Expertos, autoridades y el sector inmobiliario ajustan a la baja las expectativas: el impacto real en precios sería acotado, mientras crece la incertidumbre en el mercado.
Por Leonardo Núñez
La propuesta del Gobierno de eliminar por 12 meses el IVA a la venta de viviendas nuevas ha abierto un intenso debate en el sector inmobiliario respecto de cuánto podrían bajar efectivamente los precios.
Aunque inicialmente se habló de caídas de hasta 15%, hoy las estimaciones convergen en un rango más acotado, cercano al 3% a 5%.
Desde la Cámara Chilena de la Construcción (CChC), su presidente Alfredo Echavarría señaló que “todas las estimaciones indican que el impacto de la ley del IVA, tal como está, no sería más allá de un 5%”, moderando así las proyecciones iniciales.
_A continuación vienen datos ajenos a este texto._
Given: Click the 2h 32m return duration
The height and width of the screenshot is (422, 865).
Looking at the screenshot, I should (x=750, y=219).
Una visión similar expresó el biministro de Economía y Minería, Daniel Mas, quien estimó que los precios podrían reducirse entre 5% y 7%.
Sin embargo, otros actores del mercado sitúan el impacto incluso por debajo de ese rango, en torno al 2% a 4%, dependiendo de las características del proyecto.
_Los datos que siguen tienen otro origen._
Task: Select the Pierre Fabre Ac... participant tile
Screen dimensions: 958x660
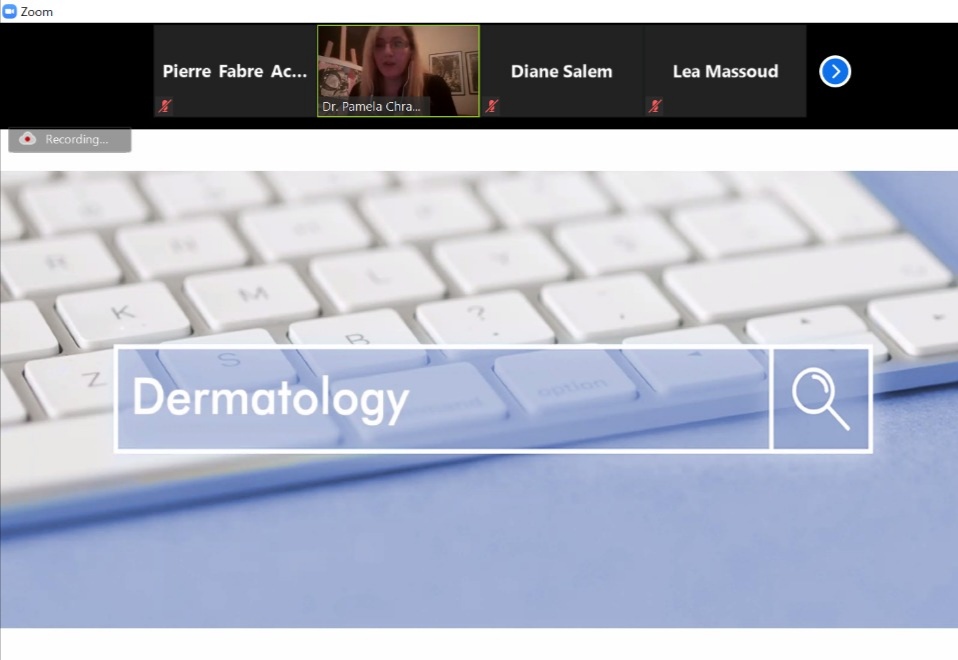Action: pos(235,71)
La principal razón de esta diferencia radica en cómo opera el IVA en el negocio inmobiliario. A diferencia de otros sectores, las empresas constructoras funcionan bajo un sistema de débito y crédito fiscal, lo que implica que el impuesto no se traslada íntegramente al precio final. Según el economista Jorge Selaive, en un proyecto tipo el IVA efectivo representa cerca de un 4,4% del valor de la vivienda, lo que establece un techo para una eventual rebaja.
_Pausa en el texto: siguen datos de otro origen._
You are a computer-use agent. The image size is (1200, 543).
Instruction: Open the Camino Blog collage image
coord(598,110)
Desde la industria, incluso, se advierte que el efecto podría ser menor. Ejecutivos inmobiliarios estiman que la carga efectiva del IVA fluctúa entre 2% y 4%, e incluso entre 1% y 3% en contextos de altos costos de construcción. “La simple matemática de llevar el IVA a cero no produce, por sí sola, las caídas prometidas”, señalan actores del sector.
Más allá del impacto en precios, la medida ya está generando efectos en el comportamiento del mercado. Diversas inmobiliarias reportan una paralización en las decisiones de compra, con clientes que optan por postergar la adquisición de viviendas a la espera de eventuales rebajas. Incluso se han registrado solicitudes de anulación de reservas y cambios en promesas de compraventa.
El economista Jorge Berríos advierte que el principal problema no es la medida en sí, sino su implementación. “Eliminar el IVA es una buena noticia, pero ha generado un efecto de espera que está deteniendo el mercado”, sostuvo, apuntando a la incertidumbre como factor clave en la desaceleración de las ventas.
La iniciativa forma parte de un paquete más amplio impulsado por el Gobierno del Presidente José Antonio Kast, que busca reactivar la construcción y facilitar el acceso a la vivienda. Entre las medidas se incluye también la eliminación de contribuciones para adultos mayores y mecanismos para recuperar hasta 200 mil empleos en el sector.
En términos prácticos, para una vivienda de 4.000 UF (aproximadamente US$ 165.000), la eliminación del IVA podría traducirse en una rebaja de entre 3% y 5%, es decir, cerca de US$ 5.000 a US$ 8.000, lejos de las caídas de doble dígito que se instalaron inicialmente en el debate público.